__Provided passage__.
==============================

The PS4 has amassed such an unbelievable amount of stellar exclusives, hidden gems and gargantuan blockbusters, it’s hard to believe the machine has only been a part of our gaming lives since 2013. With so many options to discover, from survival horror to open world games, Trusted Reviews has compiled the best of the best for the Sony console – at least until the PS5 rolls around.
God of War
- Huge amount of gameplay
- Incredibly gorgeous
- Most satisfying combat system
- Depth to the combat via character upgrades
- Excellent father/son tale
- Zero load screens
- Change of pace certainly won’t be for all
- Boss encounters massively underwhelm
- Ending falls flat
God of War is proof that you can almost certainly teach an old dog new tricks, transforming a once tired franchise into something truly breathtaking. Sony Santa Monica took the character of Kratos and made him into a sympathetic legend, following him and his son Atreus as they seek to spread his mother’s ashes atop the world’s highest mountain.
It’s a touching premise, leading to an epic adventure filled with massive battles, touching moments and other genuinely breathtaking set-pieces. Now you could argue that God of War has simply been thrown into a blender with The Last of Us, and it certainly shares some qualities, but Kratos’ latest adventure is so much more than that. If you own a PS4, you owe it to yourself to check this one out.
Read our full God of War review
- Punching, but with webs
- Travelling the city feels incredible
- Fan service
- No real rewards for all those collectibles
- Forced stealth sections
Arguably the best we’ve ever seen from the wise-cracking webhead, Marvel’s Spider-Man is a wonderful superhero experience. It has been developed by Insomniac Games, the minds behind Sunset Overdrive and Ratchet Clank, who have crafted a sprawling vision of Manhattan that is simply joyous to swing about in.

==============================

__Set problem A__. Extract the part of the PS4 games article that opens with the words containing "It’s a touching" and closes with "swing about in.".
__Set problem B__.
Answer these questions using the PS4 games article.
(i) Since what year has the PS4 been part of our gaming lives?
(ii) Which studio turned Kratos into a sympathetic legend?
(iii) Which developer made Marvel's Spider-Man?

__Rows from a dataset__.
==============================

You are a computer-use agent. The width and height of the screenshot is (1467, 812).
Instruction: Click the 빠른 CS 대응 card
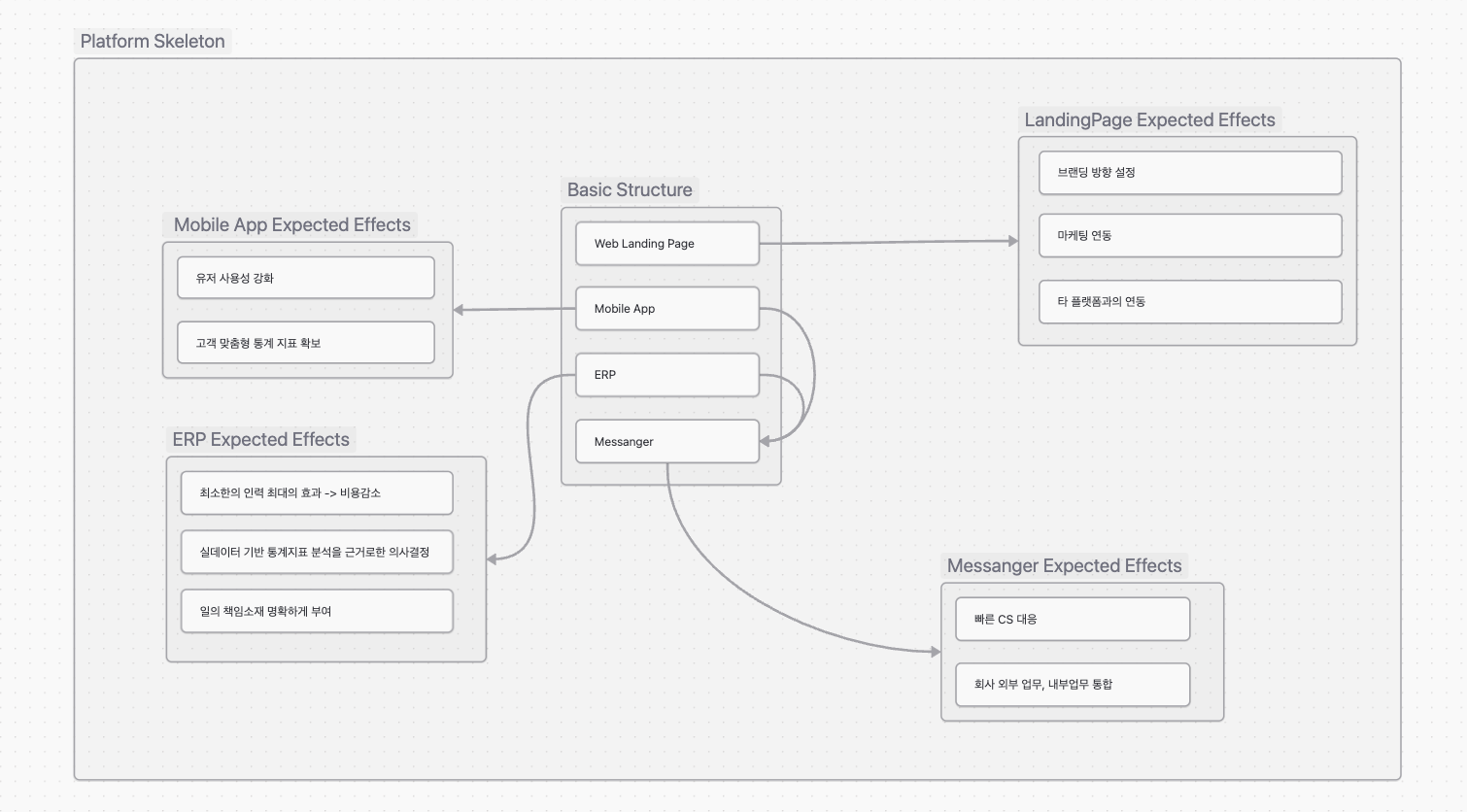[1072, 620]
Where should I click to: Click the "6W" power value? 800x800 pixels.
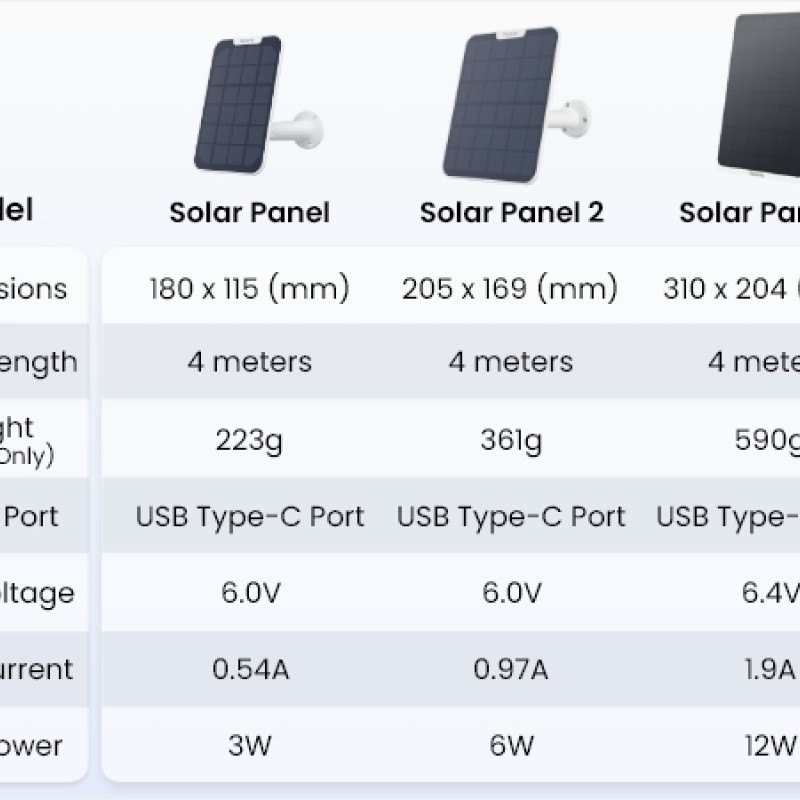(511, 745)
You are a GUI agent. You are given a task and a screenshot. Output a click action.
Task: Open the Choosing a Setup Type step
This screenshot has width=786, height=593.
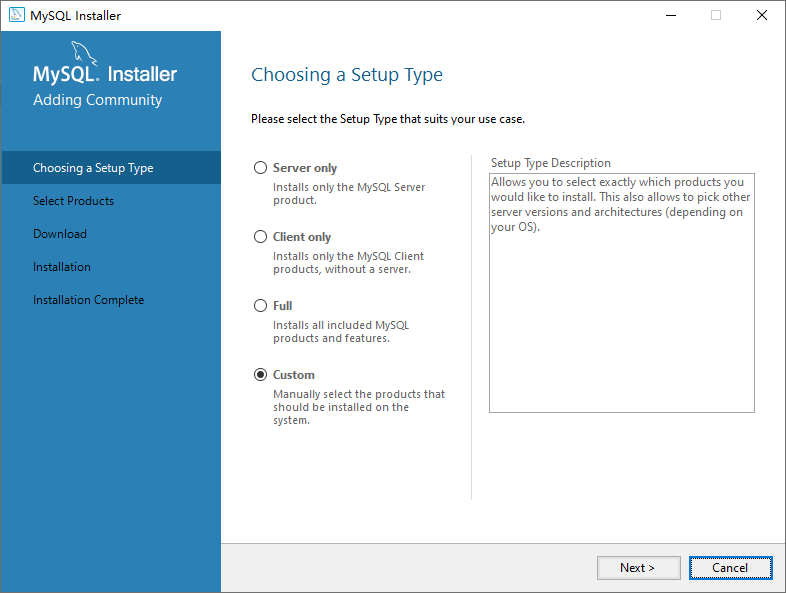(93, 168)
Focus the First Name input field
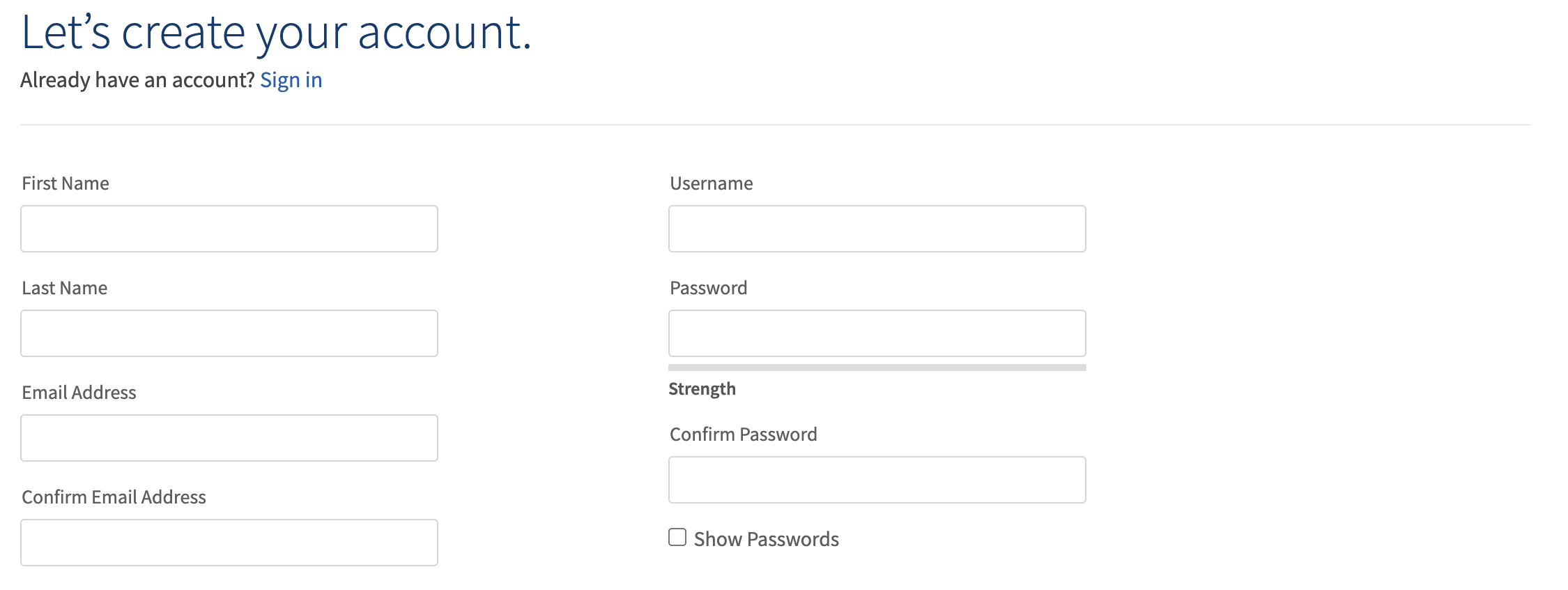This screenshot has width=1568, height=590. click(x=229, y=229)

==============================

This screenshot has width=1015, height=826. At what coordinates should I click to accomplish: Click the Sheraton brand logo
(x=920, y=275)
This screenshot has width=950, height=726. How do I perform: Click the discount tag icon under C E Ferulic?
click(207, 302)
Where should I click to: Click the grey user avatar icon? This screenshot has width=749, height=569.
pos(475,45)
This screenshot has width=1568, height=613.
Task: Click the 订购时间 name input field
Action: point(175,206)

==============================

__Written answer A__.
It’s a touching premise, leading to an epic adventure filled with massive battles, touching moments and other genuinely breathtaking set-pieces. Now you could argue that God of War has simply been thrown into a blender with The Last of Us, and it certainly shares some qualities, but Kratos’ latest adventure is so much more than that. If you own a PS4, you owe it to yourself to check this one out.
Read our full God of War review
- Punching, but with webs
- Travelling the city feels incredible
- Fan service
- No real rewards for all those collectibles
- Forced stealth sections
Arguably the best we’ve ever seen from the wise-cracking webhead, Marvel’s Spider-Man is a wonderful superhero experience. It has been developed by Insomniac Games, the minds behind Sunset Overdrive and Ratchet Clank, who have crafted a sprawling vision of Manhattan that is simply joyous to swing about in.

__Written answer B__.
(i) 2013
(ii) Sony Santa Monica
(iii) Insomniac Games